We model what information we do observe. Denote this binary response by $Z_{jst} = 1(X_{jst} > 0)$, which takes on the value $1$ if the $j^{th}$ predator ate prey species $s$ in time $t$ and $0$ otherwise. Under this new set up $\Lambda$ is calculated with the observed data likelihood, $L(\theta|Z,Y)$.

spiders Package

Our package assumes two data sets, one for the predators (and what they ate) and one for the caught prey species. Each data set will include a new observation per row; recall that the units of observation for each dataset are different. The column names of both data sets should match. One column, named time, should include the time/date for which each observation was recorded. The other columns should be named for the prey species of interest, e.g.

set.seed(10)
suppressMessages(library(spiders))
Predators <- 5*c(11,22,33,44,77)
Traps <- Predators
PreySpecies <- 3
Times <- 5
ST <- Times*PreySpecies
g <- matrix(sqrt(2), nrow=Times, ncol=PreySpecies)     # gamma
l <- matrix(0.5*sqrt(2), nrow=Times, ncol=PreySpecies) # c
fdata <- simPref(PreySpecies, Times, Predators, Traps, l, g, EM=F)
Traps <- fdata$caught
Traps$adj <- 1
Spiders <- fdata$eaten

head(Traps)

The column adj accounts for unequal trap schedules. Consider the situtation where the traps (catching prey species) were left out for differing lengths of time within occurrence $t$, e.g.\ trap $i$ in month $t$ was left out for $6$ days, but trap $i'$ in month $t$ was left out for $3$ days. We expect to catch an unequal number of prey in each trap simply because one trap was left out for a longer time within month $t$. The user can specify this by creating a column, which has to be named adj, that contains the number of units of time for which each trap was left out.

tail(Traps)

The variable time must be sorted so that summation over occurrences $t$ for both the predators data set and the caught prey species data set will contain an equal number of time periods $T$, and the times of such a summed dataframe will match. That is, at least, you should get

all.equal(unique(Traps[,'time']), unique(Spiders[,'time']))

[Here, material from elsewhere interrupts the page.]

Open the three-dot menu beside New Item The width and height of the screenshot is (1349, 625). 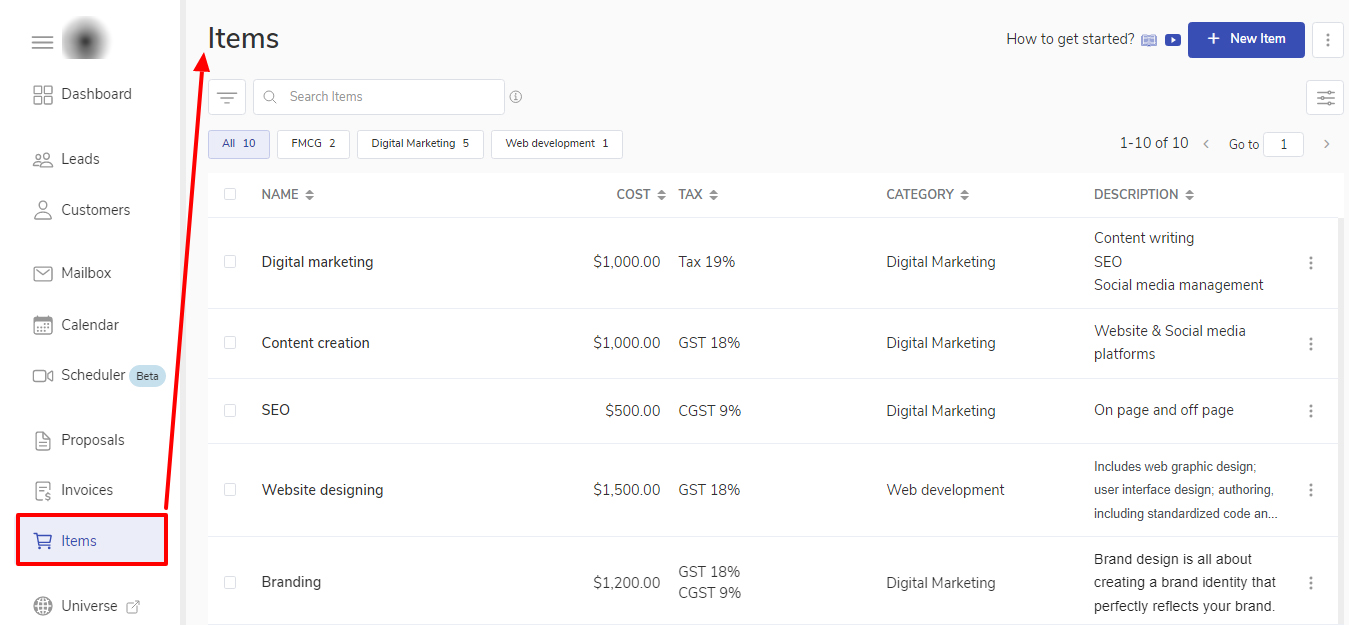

Our package does not check for matching units of time, but it does check for an equal number of units of time across data sets.

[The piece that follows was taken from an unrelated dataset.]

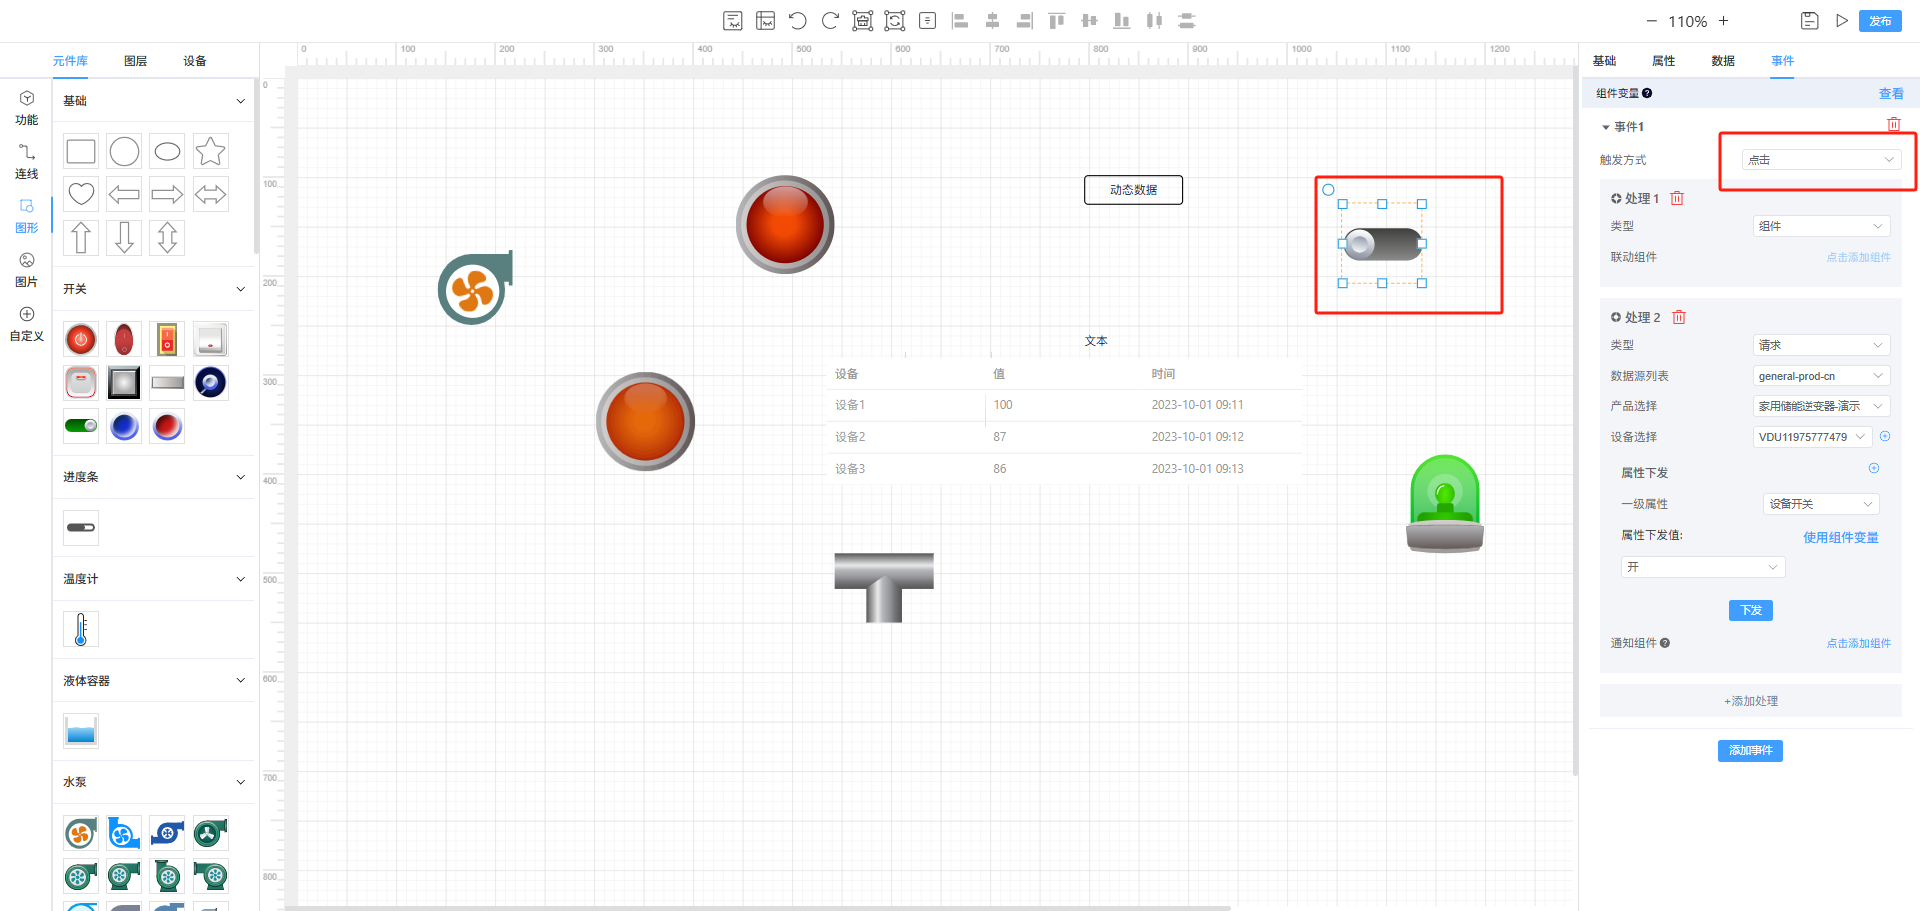The height and width of the screenshot is (911, 1920).
Task: Click the zoom in plus icon
Action: click(1724, 21)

Given two dataframes formatted as described above, one representing the predators' eatings Spiders and one representing the availability of the prey species of interest in the habitat Traps, fit our method by calling

prefs <- predPref(Spiders, Traps, hypotheses=c(null="C", alt="Cst"))

An S3 summary method is available to summarize, with a user defined significance level, the results of the previous call.

summary(prefs)

Often with real world data, the alternative hypothesis "Cst" is found to be more likely. In this case, more detail about the predator's prey preferences is elucidated by calculating linear contrasts of the estimated values $c_{st}$. Let's first remind ourselves the dimensions of the estimated vector $\mathbf{c}$ by extracting the elements of this vector $c_{st}$ from the fitted object prefs

prefs$alt$c
length(prefs$alt$c)

To calculate a linear contrast we need create a new vector of length equal to the vector prefs$alt$c that will pick out the elements of $\mathbf{c}$ of interest, average, and then contrast the elements against each other -- more detail about the intrepretation of linear contrasts in this context is found in [@Roualdes:2016]. For example, if we wanted to compare prey species $1$ and $2$ across the first two time periods, we would set up the contrast

b <- c(1/2, 1/2, 0, 0, 0, -1/2, -1/2, rep(0, 8))

Then use the funciton testC to answer the question, is prey species $1$ within the first two time periods equally preferred to prey species $2$ in those same time periods?

testC(prefs, b, sig.level=0.8)

Since the $95$\% confidence interval contains $0$, we conclude that prey species $1$ and $2$ are equally preferred within the first two time periods. N.B. We specified the significance level with sig.level=0.8 to force testC to use the model specified in the alternative hypothesis; this was purely for demonstration of linear contrasts.